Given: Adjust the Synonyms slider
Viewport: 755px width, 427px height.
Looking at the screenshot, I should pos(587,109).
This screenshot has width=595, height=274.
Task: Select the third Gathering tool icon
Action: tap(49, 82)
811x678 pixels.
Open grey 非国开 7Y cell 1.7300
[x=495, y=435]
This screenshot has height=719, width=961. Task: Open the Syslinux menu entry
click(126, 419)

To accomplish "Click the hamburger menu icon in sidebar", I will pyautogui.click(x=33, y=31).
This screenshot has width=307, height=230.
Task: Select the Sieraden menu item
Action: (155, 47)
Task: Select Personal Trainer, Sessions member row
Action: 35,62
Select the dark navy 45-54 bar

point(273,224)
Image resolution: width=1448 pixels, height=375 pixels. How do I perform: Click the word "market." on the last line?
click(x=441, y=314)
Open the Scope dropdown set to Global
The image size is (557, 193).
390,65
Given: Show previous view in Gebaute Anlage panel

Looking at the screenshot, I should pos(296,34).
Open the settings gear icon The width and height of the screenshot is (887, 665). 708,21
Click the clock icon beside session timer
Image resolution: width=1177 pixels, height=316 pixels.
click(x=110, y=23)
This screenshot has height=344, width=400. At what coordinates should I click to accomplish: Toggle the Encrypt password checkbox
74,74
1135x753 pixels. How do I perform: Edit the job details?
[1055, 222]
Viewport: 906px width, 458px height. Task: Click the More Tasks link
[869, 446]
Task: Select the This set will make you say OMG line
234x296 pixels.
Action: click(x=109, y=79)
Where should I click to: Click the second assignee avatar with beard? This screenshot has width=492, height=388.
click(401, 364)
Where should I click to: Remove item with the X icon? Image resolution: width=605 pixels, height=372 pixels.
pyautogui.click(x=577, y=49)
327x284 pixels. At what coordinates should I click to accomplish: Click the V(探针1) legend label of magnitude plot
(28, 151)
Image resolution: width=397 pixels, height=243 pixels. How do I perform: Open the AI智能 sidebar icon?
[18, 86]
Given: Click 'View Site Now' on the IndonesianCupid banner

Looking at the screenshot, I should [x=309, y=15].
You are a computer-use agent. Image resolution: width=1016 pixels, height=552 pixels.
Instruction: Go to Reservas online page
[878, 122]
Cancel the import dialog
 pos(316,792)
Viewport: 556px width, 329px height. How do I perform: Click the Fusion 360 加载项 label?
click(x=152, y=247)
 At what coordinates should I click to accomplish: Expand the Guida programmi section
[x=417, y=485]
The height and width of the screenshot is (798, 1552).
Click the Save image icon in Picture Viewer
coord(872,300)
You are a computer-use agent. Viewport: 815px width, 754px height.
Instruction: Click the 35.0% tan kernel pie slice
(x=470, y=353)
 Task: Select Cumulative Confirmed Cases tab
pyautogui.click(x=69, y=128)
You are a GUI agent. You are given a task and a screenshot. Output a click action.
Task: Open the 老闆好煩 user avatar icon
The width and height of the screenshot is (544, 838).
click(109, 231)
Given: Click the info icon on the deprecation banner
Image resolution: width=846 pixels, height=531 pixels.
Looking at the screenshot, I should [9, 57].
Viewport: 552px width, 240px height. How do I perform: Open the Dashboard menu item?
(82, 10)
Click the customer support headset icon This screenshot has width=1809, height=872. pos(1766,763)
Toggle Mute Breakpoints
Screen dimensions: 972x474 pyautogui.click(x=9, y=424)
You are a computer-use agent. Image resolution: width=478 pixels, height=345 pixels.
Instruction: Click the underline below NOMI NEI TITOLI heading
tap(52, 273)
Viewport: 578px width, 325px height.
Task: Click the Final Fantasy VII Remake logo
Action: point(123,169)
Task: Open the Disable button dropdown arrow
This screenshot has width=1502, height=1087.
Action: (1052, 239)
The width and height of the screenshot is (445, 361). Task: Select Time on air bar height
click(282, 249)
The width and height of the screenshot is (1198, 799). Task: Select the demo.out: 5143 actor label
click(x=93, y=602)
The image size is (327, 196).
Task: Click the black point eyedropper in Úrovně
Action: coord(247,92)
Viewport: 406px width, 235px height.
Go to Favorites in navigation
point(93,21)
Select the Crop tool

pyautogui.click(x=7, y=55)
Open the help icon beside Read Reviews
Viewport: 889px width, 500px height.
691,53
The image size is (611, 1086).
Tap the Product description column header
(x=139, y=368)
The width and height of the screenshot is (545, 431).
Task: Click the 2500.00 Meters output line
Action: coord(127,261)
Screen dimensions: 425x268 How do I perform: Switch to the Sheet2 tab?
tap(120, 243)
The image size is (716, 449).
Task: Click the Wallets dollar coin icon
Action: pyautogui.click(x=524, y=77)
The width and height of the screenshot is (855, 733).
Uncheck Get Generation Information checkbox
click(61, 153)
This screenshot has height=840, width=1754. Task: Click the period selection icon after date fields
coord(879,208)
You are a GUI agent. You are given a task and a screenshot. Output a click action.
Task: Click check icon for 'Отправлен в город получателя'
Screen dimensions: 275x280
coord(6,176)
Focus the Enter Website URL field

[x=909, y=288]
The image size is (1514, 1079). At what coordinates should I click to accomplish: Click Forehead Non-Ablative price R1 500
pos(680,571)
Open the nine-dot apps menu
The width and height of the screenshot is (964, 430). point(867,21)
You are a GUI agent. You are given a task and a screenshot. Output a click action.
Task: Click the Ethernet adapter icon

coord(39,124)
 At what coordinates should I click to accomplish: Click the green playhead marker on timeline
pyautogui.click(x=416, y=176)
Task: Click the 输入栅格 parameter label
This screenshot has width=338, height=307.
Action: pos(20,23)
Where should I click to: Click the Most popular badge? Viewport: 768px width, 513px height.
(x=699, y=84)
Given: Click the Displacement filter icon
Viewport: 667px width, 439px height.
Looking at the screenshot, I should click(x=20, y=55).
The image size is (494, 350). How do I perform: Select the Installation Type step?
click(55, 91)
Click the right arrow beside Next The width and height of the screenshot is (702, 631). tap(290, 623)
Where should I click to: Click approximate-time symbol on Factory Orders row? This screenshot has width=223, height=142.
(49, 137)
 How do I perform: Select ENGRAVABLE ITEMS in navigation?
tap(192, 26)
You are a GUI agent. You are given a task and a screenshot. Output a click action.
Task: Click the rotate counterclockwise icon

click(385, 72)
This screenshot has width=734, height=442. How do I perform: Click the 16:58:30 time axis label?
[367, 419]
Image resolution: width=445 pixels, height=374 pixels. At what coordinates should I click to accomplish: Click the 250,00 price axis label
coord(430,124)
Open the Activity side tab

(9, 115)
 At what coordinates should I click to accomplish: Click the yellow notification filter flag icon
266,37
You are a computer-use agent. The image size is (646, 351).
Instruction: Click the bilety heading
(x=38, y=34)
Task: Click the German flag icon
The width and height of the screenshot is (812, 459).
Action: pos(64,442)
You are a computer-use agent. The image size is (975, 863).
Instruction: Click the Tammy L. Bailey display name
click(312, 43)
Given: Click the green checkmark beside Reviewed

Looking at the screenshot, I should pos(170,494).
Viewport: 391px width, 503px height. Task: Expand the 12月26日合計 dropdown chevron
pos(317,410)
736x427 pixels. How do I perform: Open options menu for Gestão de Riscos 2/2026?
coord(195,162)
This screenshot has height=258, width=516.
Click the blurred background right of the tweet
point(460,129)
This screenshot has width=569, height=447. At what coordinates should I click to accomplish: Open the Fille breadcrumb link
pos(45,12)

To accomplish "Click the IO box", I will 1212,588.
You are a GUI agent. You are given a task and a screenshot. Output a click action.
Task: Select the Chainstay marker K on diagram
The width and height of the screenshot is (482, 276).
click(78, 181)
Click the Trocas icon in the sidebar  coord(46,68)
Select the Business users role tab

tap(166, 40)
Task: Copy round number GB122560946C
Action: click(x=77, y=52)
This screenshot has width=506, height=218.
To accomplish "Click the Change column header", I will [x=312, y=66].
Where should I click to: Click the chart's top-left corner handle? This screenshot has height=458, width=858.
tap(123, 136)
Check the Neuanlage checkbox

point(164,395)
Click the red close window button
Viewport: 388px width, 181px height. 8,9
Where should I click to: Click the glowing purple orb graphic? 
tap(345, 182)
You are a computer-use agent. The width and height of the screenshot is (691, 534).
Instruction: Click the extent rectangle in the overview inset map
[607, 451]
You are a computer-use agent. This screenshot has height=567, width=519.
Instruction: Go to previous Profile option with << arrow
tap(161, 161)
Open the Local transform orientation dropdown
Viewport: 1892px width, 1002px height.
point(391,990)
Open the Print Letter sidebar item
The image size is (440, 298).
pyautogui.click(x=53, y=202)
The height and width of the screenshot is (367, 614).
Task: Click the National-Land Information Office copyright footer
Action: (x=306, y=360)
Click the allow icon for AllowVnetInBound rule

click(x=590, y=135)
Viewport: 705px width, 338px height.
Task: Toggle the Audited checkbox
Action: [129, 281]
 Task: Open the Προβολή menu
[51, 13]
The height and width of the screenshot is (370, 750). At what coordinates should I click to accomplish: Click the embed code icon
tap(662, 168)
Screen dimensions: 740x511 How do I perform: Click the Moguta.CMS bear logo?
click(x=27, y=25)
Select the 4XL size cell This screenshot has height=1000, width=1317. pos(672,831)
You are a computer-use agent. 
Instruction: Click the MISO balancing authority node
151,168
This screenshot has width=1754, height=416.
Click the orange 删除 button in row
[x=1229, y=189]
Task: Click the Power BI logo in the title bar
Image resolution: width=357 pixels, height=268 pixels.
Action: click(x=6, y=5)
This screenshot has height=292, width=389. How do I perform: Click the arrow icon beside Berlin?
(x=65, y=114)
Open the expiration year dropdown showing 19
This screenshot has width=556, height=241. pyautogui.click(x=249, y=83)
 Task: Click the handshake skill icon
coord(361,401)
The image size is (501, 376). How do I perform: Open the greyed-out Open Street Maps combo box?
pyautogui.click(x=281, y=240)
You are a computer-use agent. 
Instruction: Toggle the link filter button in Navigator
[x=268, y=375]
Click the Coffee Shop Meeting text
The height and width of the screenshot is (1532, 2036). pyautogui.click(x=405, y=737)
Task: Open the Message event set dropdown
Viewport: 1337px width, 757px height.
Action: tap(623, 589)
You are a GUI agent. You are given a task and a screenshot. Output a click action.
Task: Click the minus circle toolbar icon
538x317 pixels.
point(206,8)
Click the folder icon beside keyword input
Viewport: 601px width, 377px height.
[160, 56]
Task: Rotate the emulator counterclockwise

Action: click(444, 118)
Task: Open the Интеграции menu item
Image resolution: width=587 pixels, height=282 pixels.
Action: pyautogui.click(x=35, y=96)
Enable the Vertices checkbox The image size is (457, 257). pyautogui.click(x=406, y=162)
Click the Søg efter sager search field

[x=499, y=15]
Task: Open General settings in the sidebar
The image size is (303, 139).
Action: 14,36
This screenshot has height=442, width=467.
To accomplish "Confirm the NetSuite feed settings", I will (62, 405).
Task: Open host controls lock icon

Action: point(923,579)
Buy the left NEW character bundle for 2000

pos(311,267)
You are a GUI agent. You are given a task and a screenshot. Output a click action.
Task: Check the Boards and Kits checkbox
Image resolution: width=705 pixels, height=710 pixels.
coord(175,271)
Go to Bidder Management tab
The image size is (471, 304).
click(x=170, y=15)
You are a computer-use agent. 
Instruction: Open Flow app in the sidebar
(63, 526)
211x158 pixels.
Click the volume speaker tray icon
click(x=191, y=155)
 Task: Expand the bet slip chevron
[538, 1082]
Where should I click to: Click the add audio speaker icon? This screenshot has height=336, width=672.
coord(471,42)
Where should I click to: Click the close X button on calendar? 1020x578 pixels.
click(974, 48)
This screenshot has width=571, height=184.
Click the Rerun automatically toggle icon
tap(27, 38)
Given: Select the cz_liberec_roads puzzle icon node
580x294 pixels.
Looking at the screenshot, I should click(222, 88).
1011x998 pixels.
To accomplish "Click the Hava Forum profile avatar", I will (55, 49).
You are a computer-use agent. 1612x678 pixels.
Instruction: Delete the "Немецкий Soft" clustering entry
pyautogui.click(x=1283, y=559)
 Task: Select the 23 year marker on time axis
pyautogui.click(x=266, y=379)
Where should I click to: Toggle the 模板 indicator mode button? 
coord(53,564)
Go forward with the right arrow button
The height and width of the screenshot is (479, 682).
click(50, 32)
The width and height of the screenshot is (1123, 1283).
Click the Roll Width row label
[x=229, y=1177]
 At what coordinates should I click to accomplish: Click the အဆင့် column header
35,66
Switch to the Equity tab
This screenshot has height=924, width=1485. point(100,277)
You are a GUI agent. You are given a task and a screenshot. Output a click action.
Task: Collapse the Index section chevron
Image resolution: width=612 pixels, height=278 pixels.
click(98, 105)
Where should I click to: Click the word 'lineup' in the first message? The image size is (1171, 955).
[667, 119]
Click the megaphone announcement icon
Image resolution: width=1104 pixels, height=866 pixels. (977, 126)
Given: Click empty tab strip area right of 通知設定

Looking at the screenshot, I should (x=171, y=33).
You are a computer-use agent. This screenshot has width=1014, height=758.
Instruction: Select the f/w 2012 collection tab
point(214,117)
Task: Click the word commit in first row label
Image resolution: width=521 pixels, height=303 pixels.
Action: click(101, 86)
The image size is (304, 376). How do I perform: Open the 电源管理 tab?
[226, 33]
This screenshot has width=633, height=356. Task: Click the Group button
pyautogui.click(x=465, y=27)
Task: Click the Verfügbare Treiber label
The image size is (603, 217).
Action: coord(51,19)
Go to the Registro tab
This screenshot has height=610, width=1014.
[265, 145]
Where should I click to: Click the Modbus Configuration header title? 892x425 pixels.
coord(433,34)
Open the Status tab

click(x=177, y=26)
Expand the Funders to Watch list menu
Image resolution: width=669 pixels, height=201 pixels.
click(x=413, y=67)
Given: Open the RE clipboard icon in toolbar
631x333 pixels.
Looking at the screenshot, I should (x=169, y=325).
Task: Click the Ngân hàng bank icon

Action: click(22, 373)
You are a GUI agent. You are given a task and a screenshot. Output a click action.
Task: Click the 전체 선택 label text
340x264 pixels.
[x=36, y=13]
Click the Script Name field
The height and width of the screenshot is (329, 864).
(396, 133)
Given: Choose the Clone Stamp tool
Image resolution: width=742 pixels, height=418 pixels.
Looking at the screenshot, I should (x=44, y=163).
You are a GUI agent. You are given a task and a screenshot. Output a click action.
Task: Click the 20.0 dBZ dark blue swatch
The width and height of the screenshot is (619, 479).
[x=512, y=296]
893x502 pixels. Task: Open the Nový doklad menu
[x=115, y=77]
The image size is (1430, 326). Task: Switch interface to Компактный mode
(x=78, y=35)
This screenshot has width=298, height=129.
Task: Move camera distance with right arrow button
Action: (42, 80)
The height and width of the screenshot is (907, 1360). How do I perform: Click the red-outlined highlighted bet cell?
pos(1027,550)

● **Activity**:
Set down exactly the lines of the data above, beginning with the line that has "Open the help icon beside Read Reviews" and ending with the line that has "The width and height of the screenshot is (855, 733).", and no others.

● **Expected answer**:
Open the help icon beside Read Reviews
Viewport: 889px width, 500px height.
691,53
The image size is (611, 1086).
Tap the Product description column header
(x=139, y=368)
The width and height of the screenshot is (545, 431).
Task: Click the 2500.00 Meters output line
Action: coord(127,261)
Screen dimensions: 425x268 How do I perform: Switch to the Sheet2 tab?
tap(120, 243)
The image size is (716, 449).
Task: Click the Wallets dollar coin icon
Action: pyautogui.click(x=524, y=77)
The width and height of the screenshot is (855, 733).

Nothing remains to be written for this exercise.